- [Supplied entries]:
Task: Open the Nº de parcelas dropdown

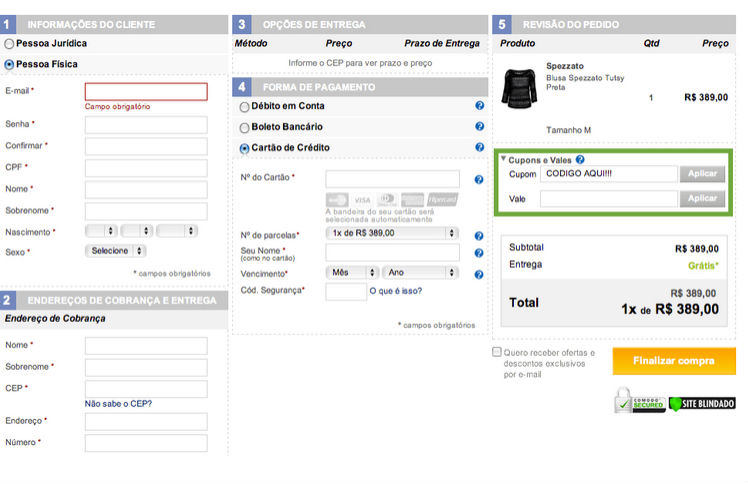Action: tap(392, 233)
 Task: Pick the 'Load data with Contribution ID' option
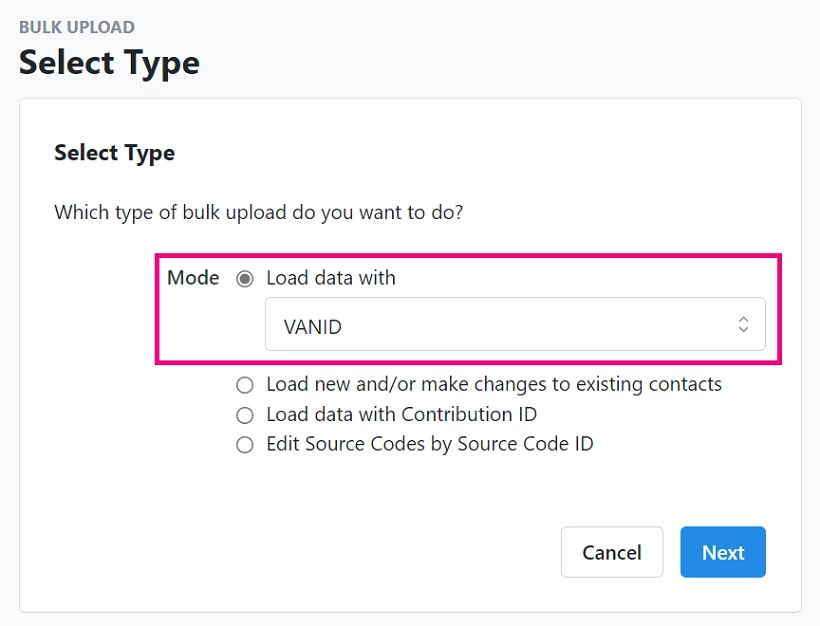(245, 414)
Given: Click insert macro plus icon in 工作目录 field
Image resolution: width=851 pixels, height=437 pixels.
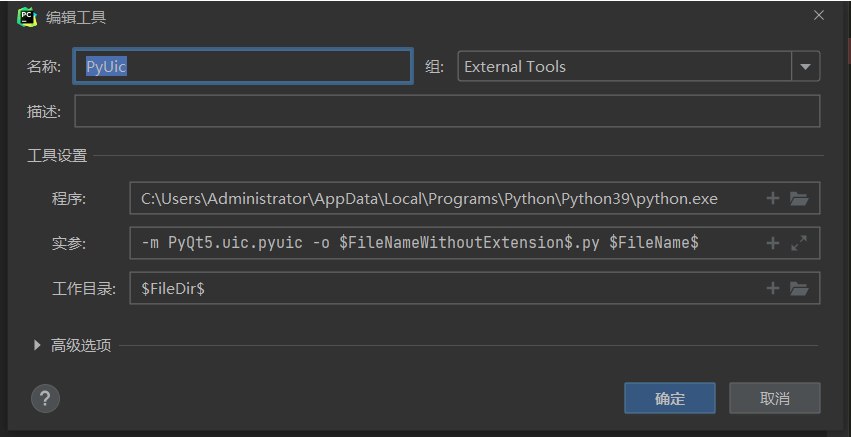Looking at the screenshot, I should [x=772, y=288].
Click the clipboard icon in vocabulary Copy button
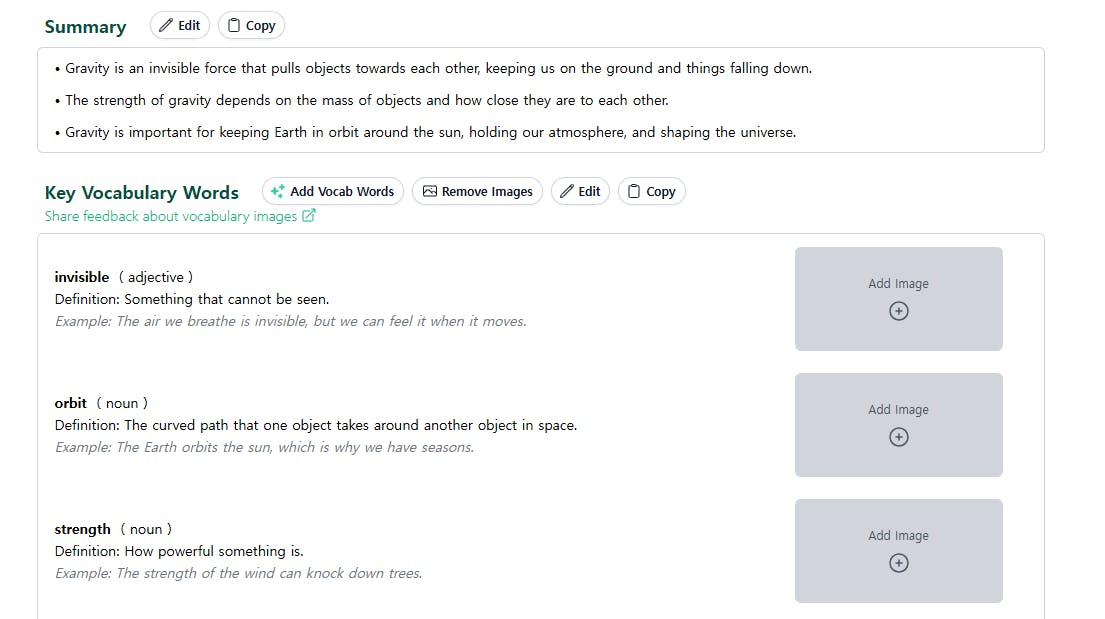Viewport: 1105px width, 619px height. (x=634, y=192)
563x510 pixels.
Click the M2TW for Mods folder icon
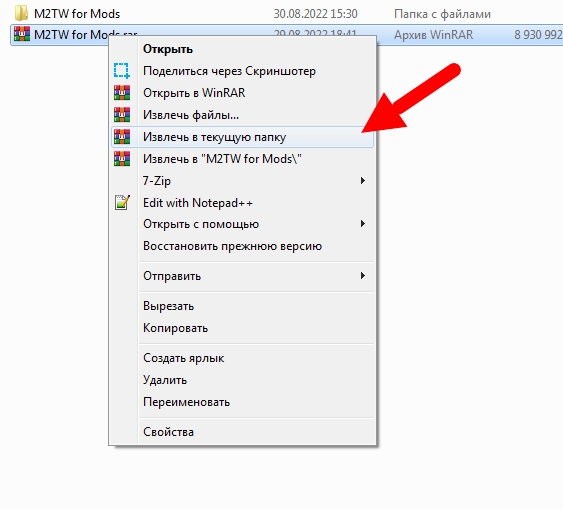click(22, 13)
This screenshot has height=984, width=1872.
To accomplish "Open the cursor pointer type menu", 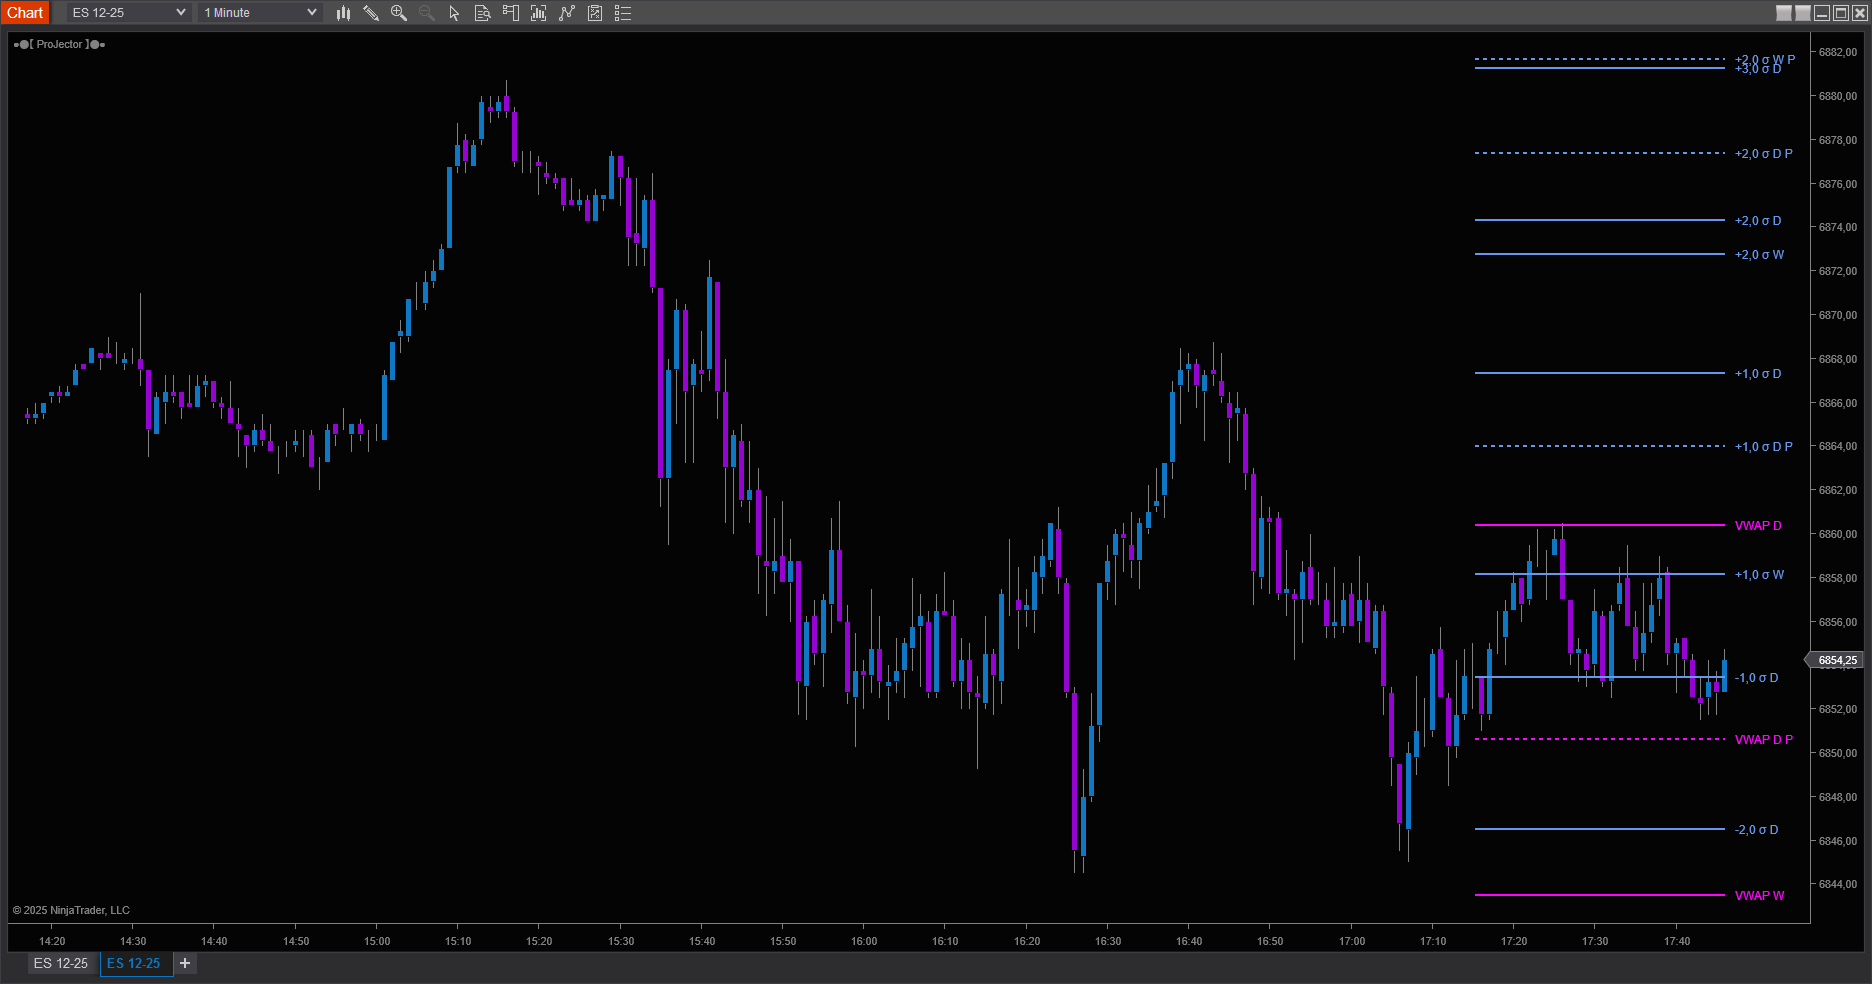I will tap(454, 13).
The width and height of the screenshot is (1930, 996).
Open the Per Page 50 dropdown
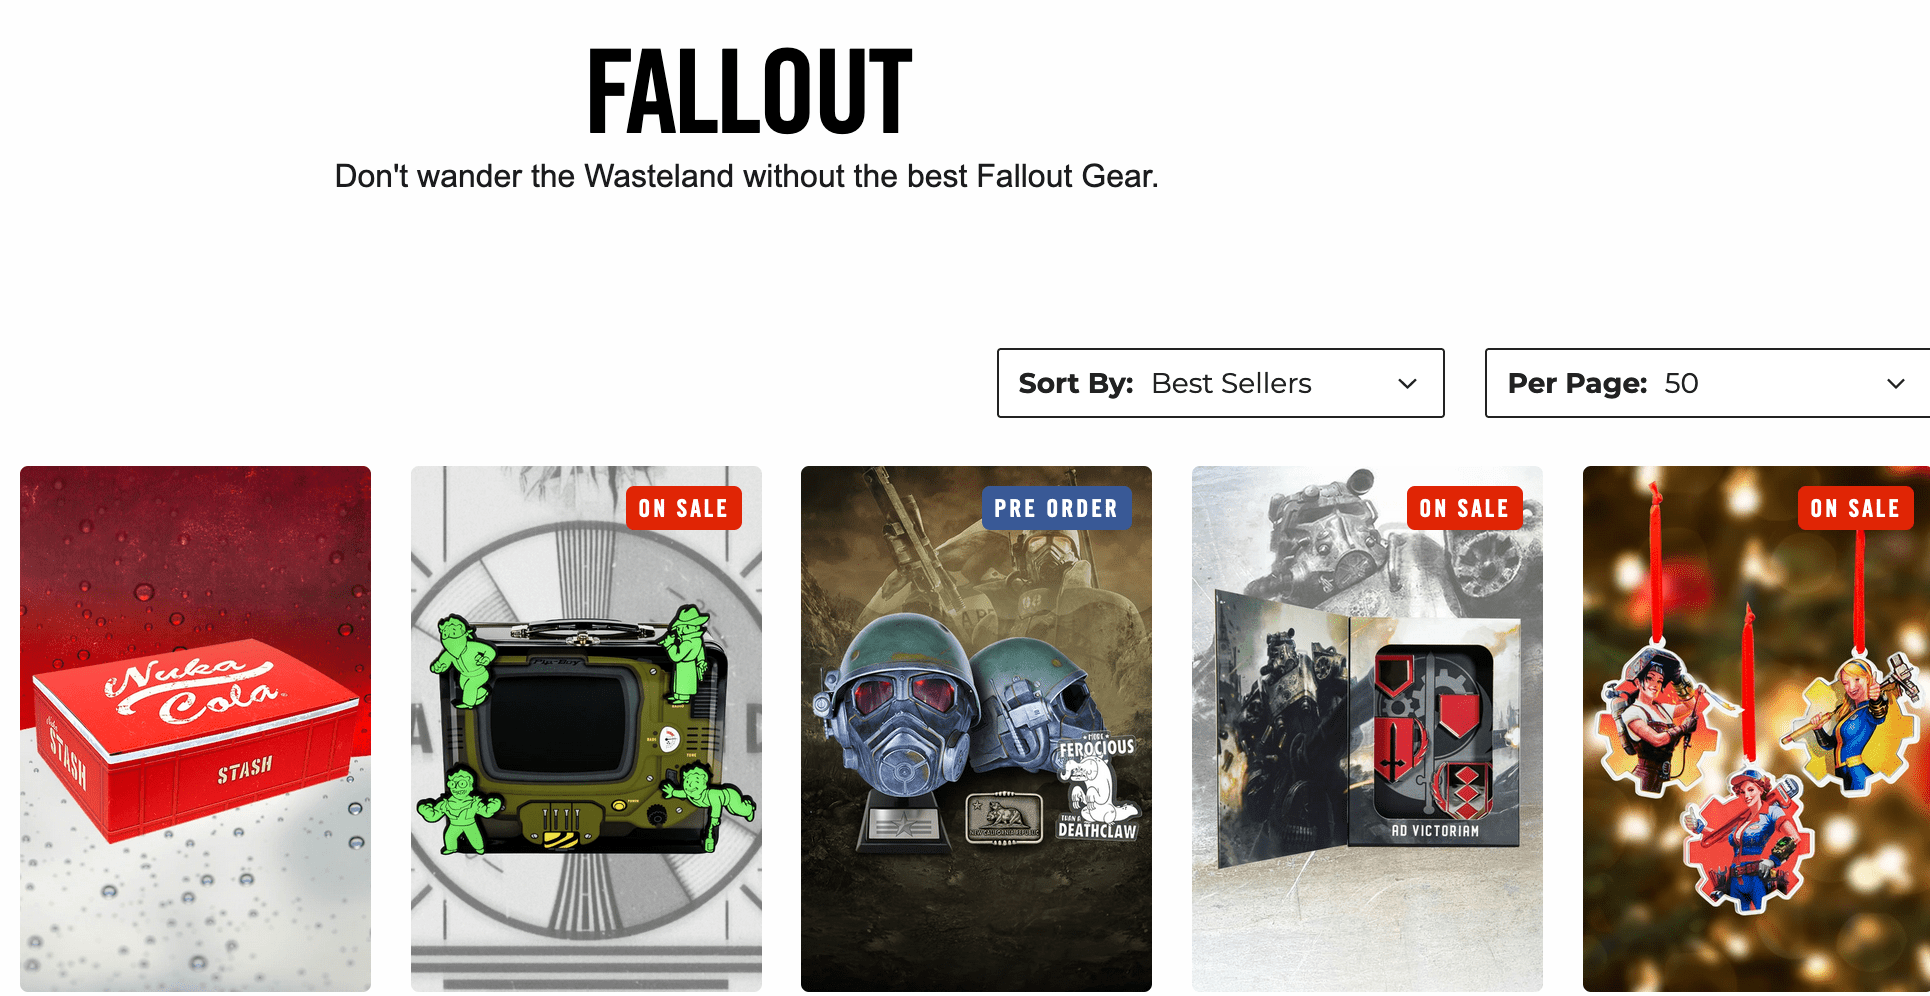[x=1708, y=383]
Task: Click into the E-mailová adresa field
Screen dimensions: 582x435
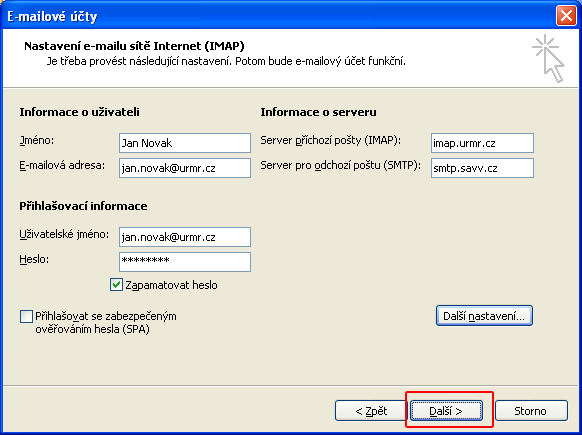Action: tap(185, 168)
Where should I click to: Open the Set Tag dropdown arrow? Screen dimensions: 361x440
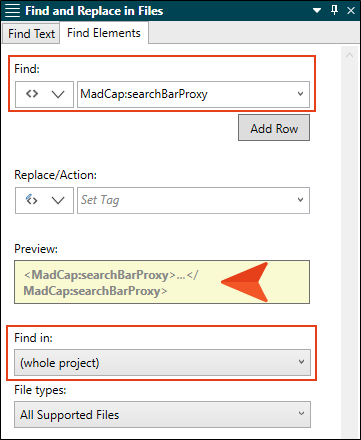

- [Exercise directions]:
Of the lines in the data, report each one containing the string "field".

- [Result of the task]:
Given: Click insert macro plus icon in 工作目录 field
Task: Click into the E-mailová adresa field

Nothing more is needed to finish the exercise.